Filter the listing for lines containing "Given".

----- Input

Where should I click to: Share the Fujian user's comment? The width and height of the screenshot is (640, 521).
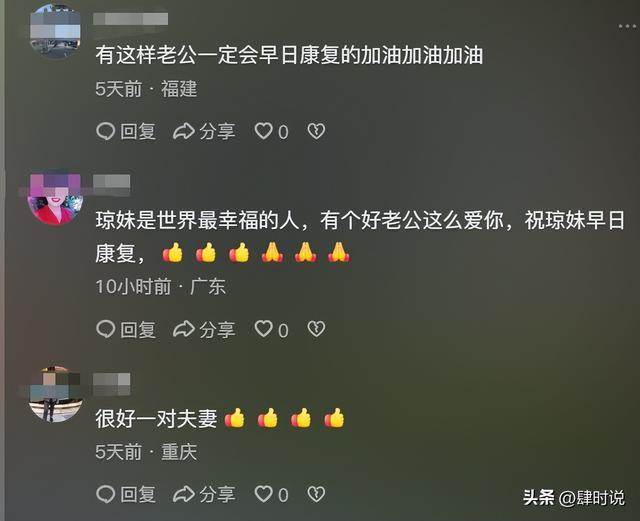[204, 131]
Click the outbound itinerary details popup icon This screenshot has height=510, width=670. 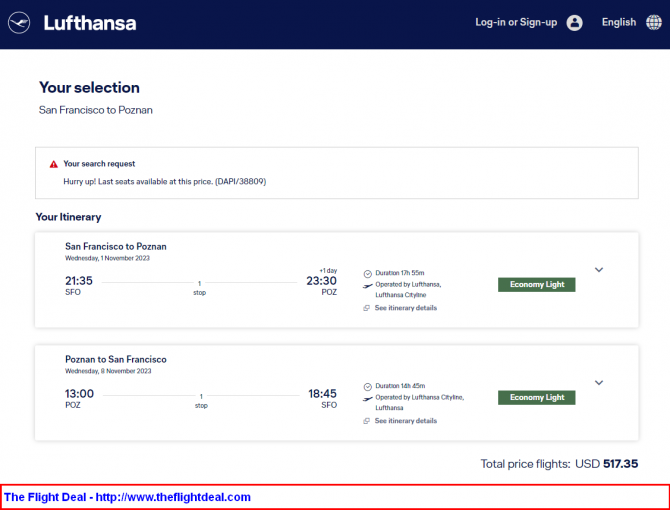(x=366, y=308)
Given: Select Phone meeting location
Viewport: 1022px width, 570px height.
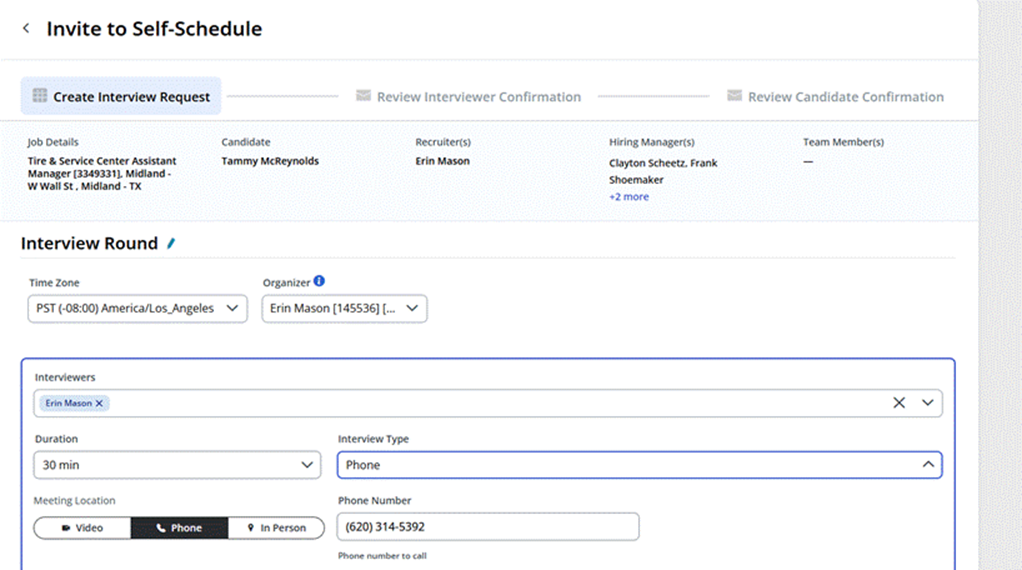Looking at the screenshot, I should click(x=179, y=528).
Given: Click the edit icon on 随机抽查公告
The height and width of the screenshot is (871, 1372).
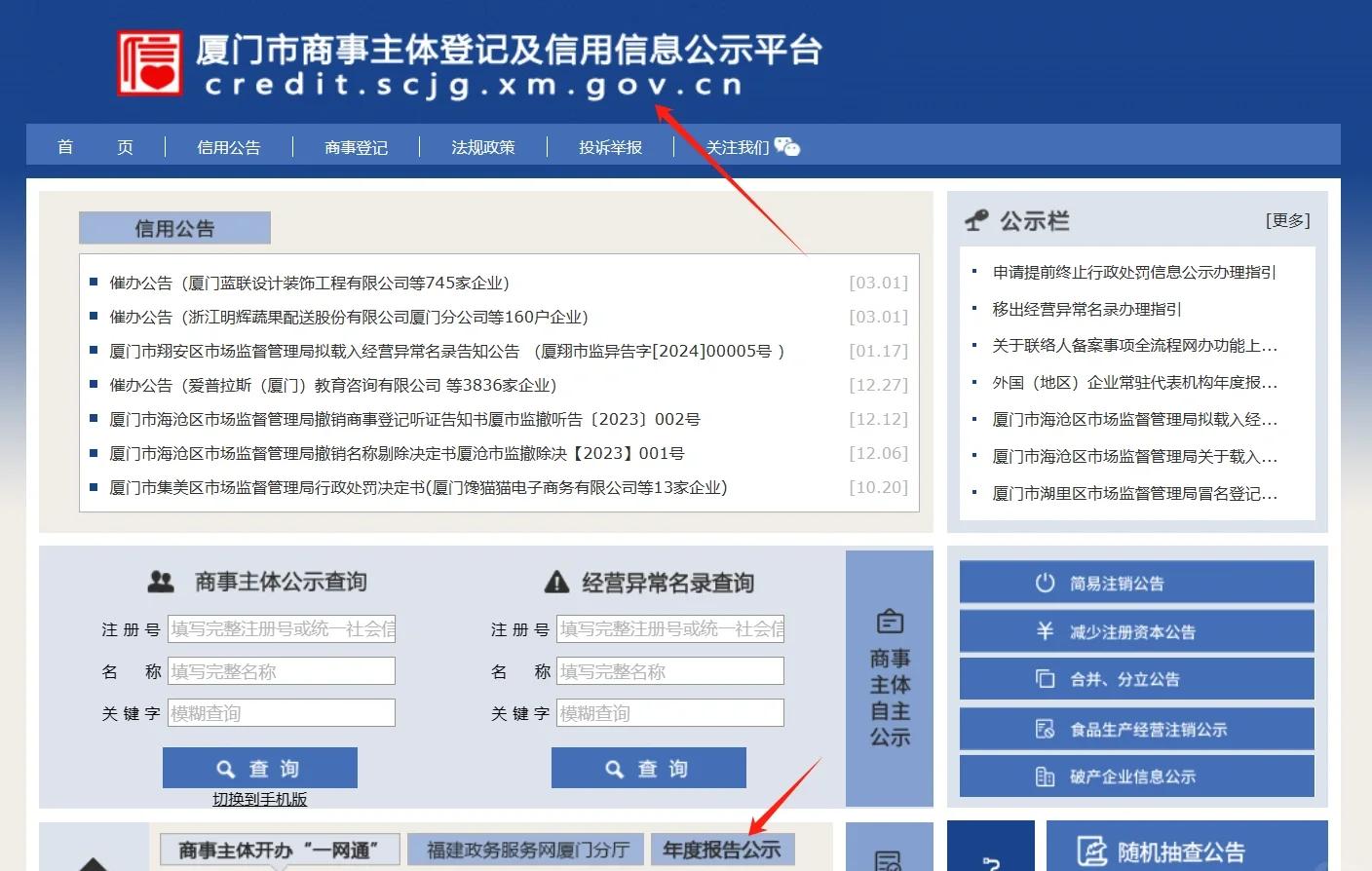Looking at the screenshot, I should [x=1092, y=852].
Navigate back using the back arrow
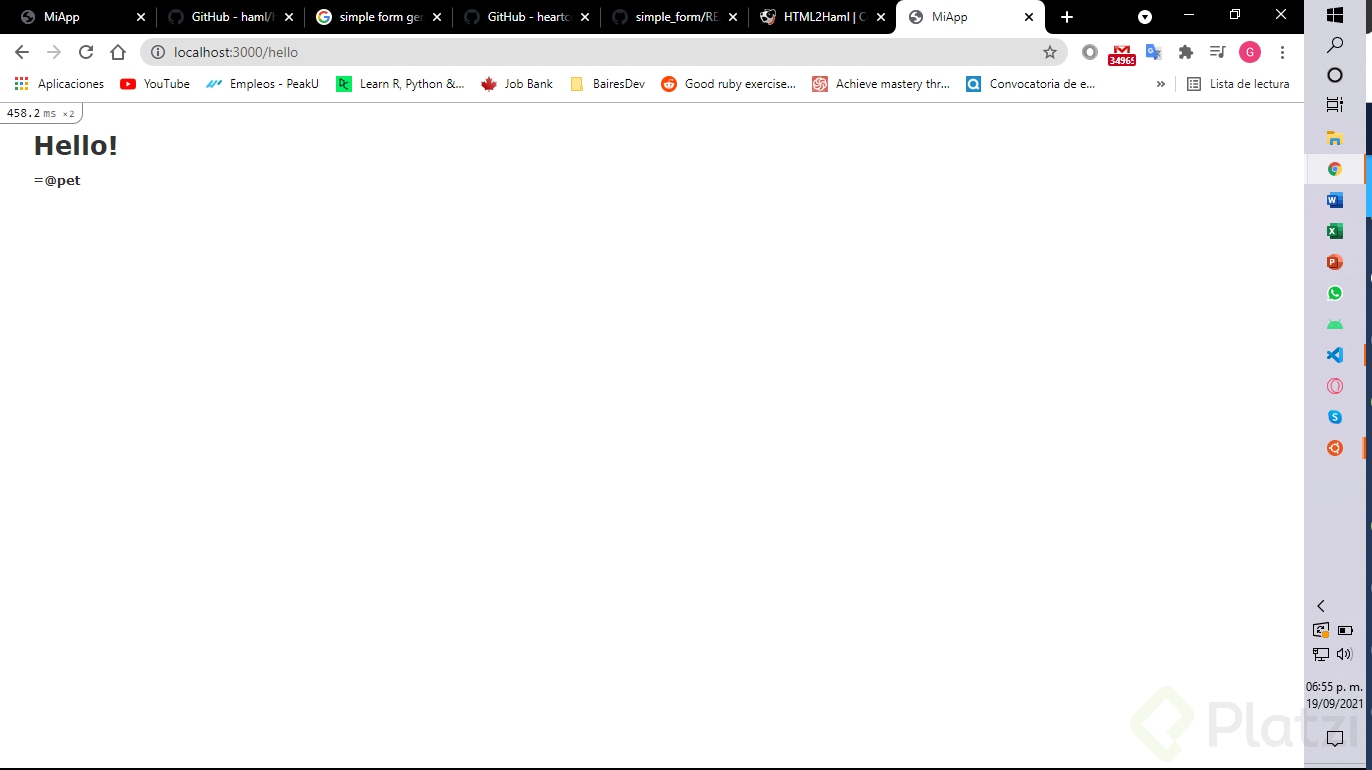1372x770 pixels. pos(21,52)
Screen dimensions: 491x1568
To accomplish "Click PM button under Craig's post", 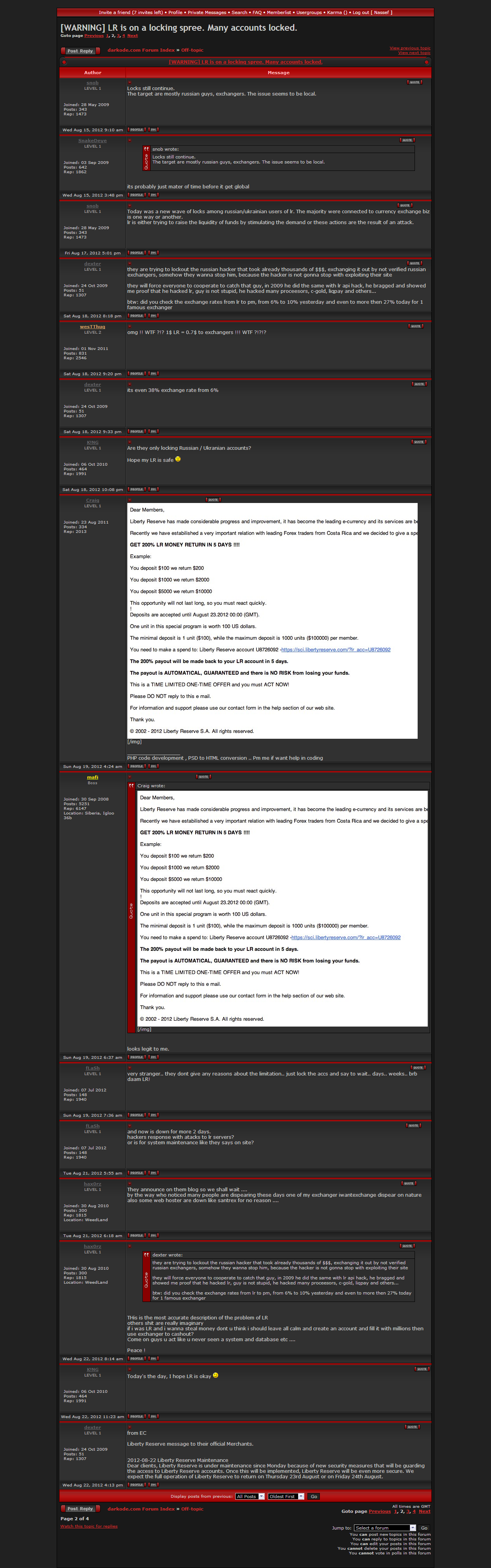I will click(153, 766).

----------

Written reply ->
Given: Select Phone meeting location
Given: Click the edit icon on 随机抽查公告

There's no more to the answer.